TÜRKİYE’NİN İLK SLOW FOOD KÖYÜ : GERMİYAN

YAYINLAMA: 01 Ocak 1970 / 04.00 | GÜNCELLEME: 01 Ocak 1970 / 04.00

Yaşadığımız coğrafyaya yavaş yavaş bahar gelmeye başladı. Nisan ayının sonuna yaklaşırken havalar iyiden iyiye ısınıyor. Kırlar ve dağlar yeşilleniyor. Ağaçlar rengarenk çiçek açıyor. Doğa kış uykusundan uyanıp yeni bir mevsimi selamlamaya hazır. Bahar her yere yakışıyor ama Ege’ye daha çok yakışıyor gibi. 23 Nisan’da okullarında tatil olmasını da fırsat bilerek ailece kısa bir gezi, bize iyi gelecek.

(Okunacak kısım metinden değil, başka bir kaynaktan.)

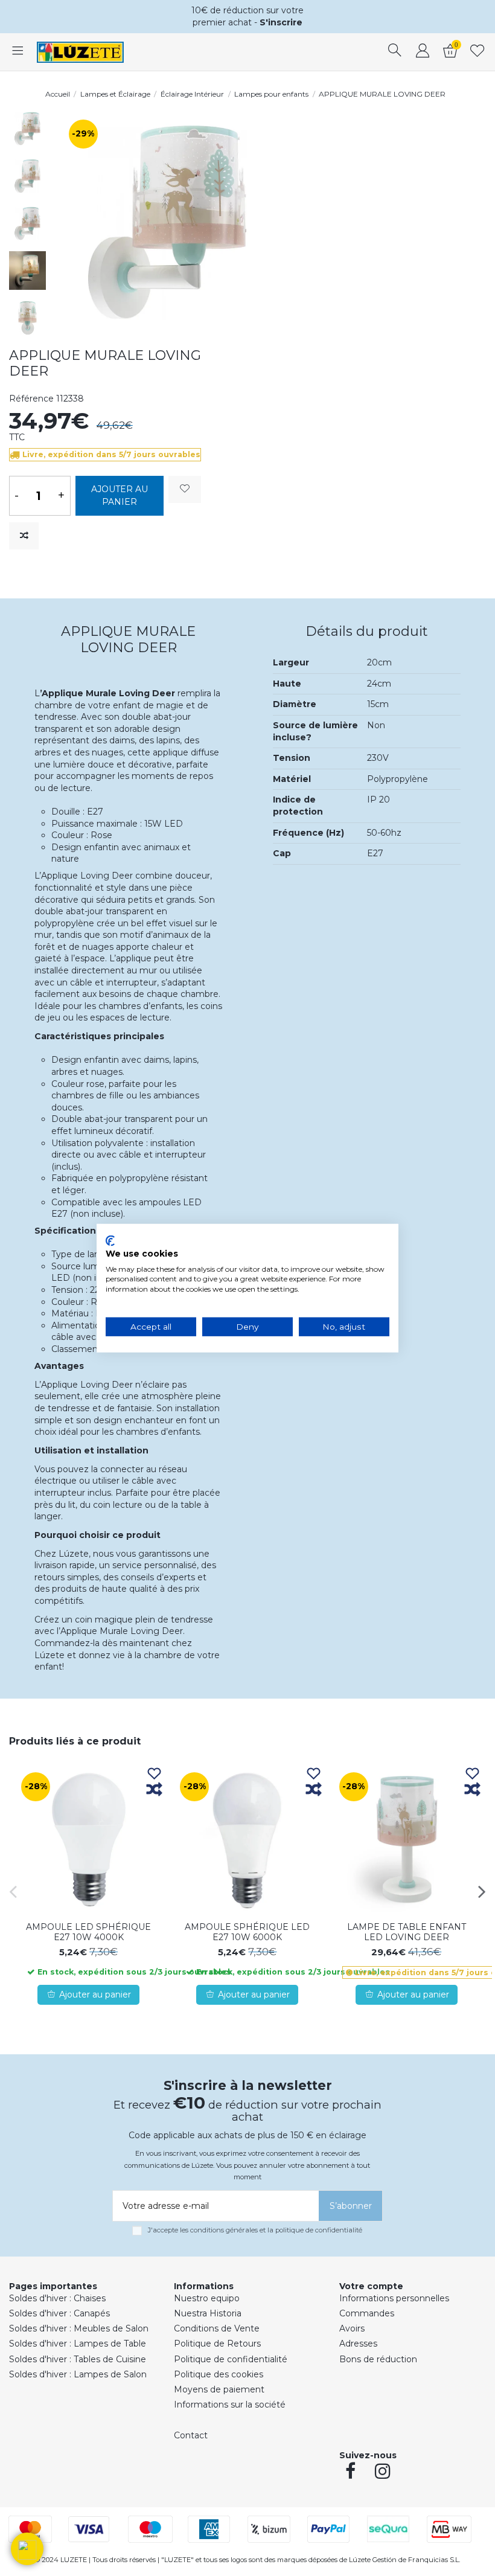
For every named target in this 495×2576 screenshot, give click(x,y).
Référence (31, 398)
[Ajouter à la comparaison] (24, 535)
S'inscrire (281, 22)
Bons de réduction (378, 2359)
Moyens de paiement (219, 2389)
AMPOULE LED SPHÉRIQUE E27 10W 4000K (88, 1932)
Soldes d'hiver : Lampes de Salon (78, 2374)
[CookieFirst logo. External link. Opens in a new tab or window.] (110, 1240)
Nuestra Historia (207, 2313)
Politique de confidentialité (230, 2359)
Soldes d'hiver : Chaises (57, 2298)
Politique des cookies (218, 2374)
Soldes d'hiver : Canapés (59, 2313)
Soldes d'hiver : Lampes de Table (77, 2343)
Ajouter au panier (119, 495)
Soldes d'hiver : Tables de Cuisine (77, 2359)
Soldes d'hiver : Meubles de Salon (78, 2328)
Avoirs (352, 2328)
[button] (27, 2548)
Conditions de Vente (217, 2328)
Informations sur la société (230, 2404)
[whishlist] (477, 52)
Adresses (358, 2343)
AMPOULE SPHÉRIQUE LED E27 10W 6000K (247, 1932)
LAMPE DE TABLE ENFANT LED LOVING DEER (406, 1932)
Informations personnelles (394, 2298)
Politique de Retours (217, 2343)
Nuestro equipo (207, 2298)
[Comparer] (154, 1790)
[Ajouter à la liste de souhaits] (184, 489)
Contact (191, 2435)
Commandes (366, 2313)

Güzergahımız belli. Birkaç haftadır yapmak istediğimiz ama özel nedenlerden dolayı gerçekleştiremediğimiz gezi için hazırız. 23 Nisan Pazartesi sabahı güneşten önce, kahvaltı yapmadan yola çıkıyoruz. Hava güzel, yol sakin ve radyoda insanın umudunu tazeleyen güzel bir şarkı. Herkesin keyfi yerinde!

Yolumuz uzun zamandır dikkatimi çeken, İzmir şehir merkezine 60 km ve Çeşme ilçe merkezine 14 km uzaklıkta ve ülkemizin ilk slow food köyü olan Germiyan.
Germiyan Köyü’nün temel özelliği ülkemizin ilk “Slow Food (Yavaş Yeme)” köyü olmasıdır. Slow Food, günümüzde yaygın olan fast food (hızlı yeme) tarzı tüketime karşı gelişen bir harekettir. Bir sofraya oturarak yemek yeme alışkanlığına karşı ayakta, yolda, televizyon/ bilgisayar karşısında hızlı yemek yeme alışkanlığına karşı çıkmaktadır. Slow Food hareketi 1986’daİtalyan Carlo Petrini tarafından başlatılmıştır. Bu hareketin temel özelliği iyi, temiz ve adil gıdayı yani üreticiyi, tüketiciyi ve doğayı savunur. Sembolü “ağzında zeytindalı taşıyan salyangoz”, sloganı da, “Herkes için iyi, temiz ve adil gıda

Köyün en dikkat çeken lezzeti ise Rumlardan kalan Kopanisti Peyniri’dir. Kopanisti Peyniri’nin diğer adı “Kirli Avrat Peyniri” olarak adlandırılmaktadır. Kopanisti’nin anlamı “ezilmiş, dövülmüş” demektir. Peynir keçi sütünden yapılan lordan yapılmaktadır.

Ayrıca köyün hemen yanı başındaki Alaçatı’da her yıl Ot Festivali yapılmaktadır. Bölge endüstriyel üretime ve gdo’lu ürünlere karşı, doğal (organik) gıdaları bolca bulabileceğimiz özelliklere fazlasıyla sahip.



Köyün bir başka özelliği, diğer köylerden ayıran en güzel özelliklerinden bir diğeri de, köyün duvarlarının çiçek tarlası gibi rengarenk boyanmasıdır. Köy bu özelliğini ve güzelliğini köyün kadınlarından Nuran Erden’e borçlu. Nuran Erden önce kendi evinin duvarını boyamış, köy halkının beğenmesiyle birlikte bu durum yaygınlaşmış. Tek şart evin duvarının beyaz olması. Bu haliyle köy oldukça sevimli görünüyor.



Yaşadığımız ortamın küçük bir dokunuşla nasıl değişeceğine ve değiştiğine tanıklık ediyorsunuz. Duvarlardaki resimler çiçek, tavşan ve bayrak gibi temalar içermektedir. Ayrıca “Kadına Şiddete Hayır” gibi sosyal içerikli mesajlarda verilmektedir.
Ayrıca orijinal haliyle düzenlenen köy evini ve Musa amcanın düzenlediği mini müze görülebilir. Köyün küçük sevimli mekanlarında da çayınızı kahvenizi içip, köyde yetişen taze gıdalarla kahvaltınızı yapabilirsiniz.

Büyük şehirlerin kargaşası ve gürültüsüne kaçmak isteyenler tarafından haftanın her günü özellikle hafta sonları ziyaret edilmektedir.